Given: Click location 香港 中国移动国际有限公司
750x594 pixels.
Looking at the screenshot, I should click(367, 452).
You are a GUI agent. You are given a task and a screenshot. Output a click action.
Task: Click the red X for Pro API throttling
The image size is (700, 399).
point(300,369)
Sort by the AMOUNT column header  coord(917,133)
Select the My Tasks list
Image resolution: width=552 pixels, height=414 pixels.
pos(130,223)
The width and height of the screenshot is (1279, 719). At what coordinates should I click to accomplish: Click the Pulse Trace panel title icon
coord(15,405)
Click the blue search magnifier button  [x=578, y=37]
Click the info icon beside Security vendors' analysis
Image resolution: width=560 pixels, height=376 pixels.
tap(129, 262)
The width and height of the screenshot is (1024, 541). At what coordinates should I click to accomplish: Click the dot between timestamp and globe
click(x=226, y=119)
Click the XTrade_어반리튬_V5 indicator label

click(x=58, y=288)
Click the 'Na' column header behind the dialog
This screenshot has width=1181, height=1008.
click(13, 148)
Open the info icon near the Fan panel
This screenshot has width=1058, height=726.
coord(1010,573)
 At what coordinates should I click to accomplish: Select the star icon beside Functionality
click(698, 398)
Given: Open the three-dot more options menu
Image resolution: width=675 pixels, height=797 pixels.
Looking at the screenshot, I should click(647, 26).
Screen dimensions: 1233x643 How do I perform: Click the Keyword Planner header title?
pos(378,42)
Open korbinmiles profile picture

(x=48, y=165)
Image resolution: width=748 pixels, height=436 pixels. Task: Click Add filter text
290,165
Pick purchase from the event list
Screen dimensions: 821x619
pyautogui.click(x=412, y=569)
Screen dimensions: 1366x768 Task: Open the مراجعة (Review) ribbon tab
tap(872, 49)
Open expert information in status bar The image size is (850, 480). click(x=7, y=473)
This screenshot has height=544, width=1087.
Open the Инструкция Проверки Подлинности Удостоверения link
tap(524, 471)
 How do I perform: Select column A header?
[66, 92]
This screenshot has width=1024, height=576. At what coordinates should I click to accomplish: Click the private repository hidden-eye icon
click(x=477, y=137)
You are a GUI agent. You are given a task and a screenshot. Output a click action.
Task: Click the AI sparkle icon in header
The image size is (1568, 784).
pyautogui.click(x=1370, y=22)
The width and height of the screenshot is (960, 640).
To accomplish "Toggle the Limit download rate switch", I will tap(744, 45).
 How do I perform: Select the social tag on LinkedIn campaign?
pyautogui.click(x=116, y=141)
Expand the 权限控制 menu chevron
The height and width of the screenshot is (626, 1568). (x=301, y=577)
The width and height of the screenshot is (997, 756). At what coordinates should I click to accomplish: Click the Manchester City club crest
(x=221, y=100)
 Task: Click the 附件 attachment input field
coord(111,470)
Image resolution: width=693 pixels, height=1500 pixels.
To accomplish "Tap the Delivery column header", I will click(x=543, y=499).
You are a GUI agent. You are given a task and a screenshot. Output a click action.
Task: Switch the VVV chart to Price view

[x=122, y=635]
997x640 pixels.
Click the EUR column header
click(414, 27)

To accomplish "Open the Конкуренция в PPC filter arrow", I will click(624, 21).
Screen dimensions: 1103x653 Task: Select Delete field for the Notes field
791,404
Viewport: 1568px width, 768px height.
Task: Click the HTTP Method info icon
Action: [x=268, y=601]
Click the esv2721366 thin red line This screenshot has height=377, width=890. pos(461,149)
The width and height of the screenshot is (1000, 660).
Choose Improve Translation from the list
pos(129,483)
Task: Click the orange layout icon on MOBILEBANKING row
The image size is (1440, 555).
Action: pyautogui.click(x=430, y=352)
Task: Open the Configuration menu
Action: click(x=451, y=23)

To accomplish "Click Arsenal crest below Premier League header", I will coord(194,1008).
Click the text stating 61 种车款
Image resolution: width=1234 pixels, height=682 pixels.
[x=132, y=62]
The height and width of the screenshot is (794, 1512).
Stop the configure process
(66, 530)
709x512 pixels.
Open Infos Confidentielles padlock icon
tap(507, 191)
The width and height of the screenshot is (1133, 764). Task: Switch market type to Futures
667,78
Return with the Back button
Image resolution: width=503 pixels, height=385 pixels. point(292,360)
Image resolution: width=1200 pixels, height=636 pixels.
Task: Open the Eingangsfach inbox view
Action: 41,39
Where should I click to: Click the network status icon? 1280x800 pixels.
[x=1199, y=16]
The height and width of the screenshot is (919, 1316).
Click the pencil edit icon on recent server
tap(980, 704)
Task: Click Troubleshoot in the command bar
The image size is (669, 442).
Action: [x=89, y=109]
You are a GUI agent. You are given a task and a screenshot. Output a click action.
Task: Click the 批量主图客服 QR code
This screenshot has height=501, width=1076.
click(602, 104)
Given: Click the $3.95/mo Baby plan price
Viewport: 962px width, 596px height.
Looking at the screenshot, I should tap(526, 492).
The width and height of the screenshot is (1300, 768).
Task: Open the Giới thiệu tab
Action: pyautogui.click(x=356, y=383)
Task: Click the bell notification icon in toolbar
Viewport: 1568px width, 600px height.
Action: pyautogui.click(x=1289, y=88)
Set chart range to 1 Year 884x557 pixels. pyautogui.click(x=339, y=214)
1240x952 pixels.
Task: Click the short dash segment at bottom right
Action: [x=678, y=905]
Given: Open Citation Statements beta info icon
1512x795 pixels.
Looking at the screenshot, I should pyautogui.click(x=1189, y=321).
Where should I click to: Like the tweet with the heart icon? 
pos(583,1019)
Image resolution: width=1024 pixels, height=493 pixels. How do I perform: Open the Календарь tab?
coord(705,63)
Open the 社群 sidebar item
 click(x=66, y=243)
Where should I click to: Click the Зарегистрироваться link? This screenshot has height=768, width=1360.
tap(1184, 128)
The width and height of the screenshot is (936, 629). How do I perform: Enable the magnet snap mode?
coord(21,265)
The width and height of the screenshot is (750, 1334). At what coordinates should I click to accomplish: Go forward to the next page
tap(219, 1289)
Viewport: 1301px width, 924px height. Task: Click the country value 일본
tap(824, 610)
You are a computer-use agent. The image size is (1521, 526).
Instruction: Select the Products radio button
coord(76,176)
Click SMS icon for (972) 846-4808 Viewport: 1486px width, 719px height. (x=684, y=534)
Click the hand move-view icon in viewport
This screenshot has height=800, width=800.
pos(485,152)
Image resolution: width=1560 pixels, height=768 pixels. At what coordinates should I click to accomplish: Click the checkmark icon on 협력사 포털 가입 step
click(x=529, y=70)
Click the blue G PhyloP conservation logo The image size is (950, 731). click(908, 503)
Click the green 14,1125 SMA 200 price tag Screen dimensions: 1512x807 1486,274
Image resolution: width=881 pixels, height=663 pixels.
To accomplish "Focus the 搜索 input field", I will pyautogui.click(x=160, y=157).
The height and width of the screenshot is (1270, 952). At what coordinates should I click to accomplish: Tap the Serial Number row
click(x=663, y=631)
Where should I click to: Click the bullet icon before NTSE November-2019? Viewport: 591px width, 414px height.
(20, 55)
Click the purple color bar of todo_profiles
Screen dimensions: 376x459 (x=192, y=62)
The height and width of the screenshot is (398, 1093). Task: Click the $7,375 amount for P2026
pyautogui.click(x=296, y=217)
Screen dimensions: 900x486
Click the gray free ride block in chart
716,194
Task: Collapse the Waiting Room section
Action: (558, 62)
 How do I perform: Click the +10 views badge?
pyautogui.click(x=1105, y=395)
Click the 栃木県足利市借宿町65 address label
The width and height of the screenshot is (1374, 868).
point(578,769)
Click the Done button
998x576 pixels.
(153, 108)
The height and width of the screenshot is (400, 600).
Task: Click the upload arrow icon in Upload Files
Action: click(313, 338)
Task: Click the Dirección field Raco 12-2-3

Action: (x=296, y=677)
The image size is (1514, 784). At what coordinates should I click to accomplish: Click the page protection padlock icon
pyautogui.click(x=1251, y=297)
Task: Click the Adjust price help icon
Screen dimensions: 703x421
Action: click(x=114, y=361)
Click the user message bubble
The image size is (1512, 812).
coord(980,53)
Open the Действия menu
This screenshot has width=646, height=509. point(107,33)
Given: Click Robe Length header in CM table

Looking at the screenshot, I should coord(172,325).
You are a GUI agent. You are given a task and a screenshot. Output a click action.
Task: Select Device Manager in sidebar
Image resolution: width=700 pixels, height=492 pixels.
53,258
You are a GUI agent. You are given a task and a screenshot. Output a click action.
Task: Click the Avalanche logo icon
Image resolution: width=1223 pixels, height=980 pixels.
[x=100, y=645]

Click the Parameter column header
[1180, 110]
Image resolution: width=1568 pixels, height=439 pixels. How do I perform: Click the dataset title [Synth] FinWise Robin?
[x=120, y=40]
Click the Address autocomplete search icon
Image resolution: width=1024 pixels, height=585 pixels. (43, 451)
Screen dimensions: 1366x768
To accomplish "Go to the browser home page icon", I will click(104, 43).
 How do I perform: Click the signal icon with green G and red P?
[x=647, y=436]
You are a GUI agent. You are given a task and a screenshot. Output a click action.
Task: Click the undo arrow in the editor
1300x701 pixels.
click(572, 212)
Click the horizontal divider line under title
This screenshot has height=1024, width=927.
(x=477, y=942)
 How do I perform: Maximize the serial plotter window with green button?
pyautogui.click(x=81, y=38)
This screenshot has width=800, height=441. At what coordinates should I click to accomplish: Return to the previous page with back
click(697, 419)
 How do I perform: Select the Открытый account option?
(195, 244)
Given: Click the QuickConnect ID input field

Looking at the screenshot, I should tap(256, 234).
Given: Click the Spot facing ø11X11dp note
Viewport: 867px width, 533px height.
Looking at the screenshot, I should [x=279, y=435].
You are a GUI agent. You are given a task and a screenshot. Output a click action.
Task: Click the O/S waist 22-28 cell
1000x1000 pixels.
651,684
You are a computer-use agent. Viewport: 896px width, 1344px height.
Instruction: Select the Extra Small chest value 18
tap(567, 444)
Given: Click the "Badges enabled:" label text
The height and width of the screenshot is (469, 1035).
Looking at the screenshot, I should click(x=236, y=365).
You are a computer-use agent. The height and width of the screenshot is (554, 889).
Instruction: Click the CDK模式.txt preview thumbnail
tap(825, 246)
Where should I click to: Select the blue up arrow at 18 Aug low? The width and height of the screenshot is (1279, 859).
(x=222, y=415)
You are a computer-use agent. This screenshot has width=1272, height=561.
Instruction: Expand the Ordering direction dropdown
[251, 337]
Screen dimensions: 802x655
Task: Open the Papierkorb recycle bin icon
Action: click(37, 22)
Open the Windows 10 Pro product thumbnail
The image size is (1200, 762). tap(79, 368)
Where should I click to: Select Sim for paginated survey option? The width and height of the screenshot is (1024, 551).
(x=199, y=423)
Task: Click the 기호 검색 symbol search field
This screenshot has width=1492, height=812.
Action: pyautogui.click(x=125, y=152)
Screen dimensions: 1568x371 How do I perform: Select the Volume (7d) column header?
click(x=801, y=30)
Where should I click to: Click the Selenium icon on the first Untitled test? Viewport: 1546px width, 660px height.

----

Task instructions: Wherever the word "computer" appears in the data, return the whole line.

The answer:
You are a computer-use agent. The image size is (1521, 526).
You are a computer-use agent. Viewport: 896px width, 1344px height.
You are a computer-use agent. The height and width of the screenshot is (554, 889).
You are a computer-use agent. This screenshot has width=1272, height=561.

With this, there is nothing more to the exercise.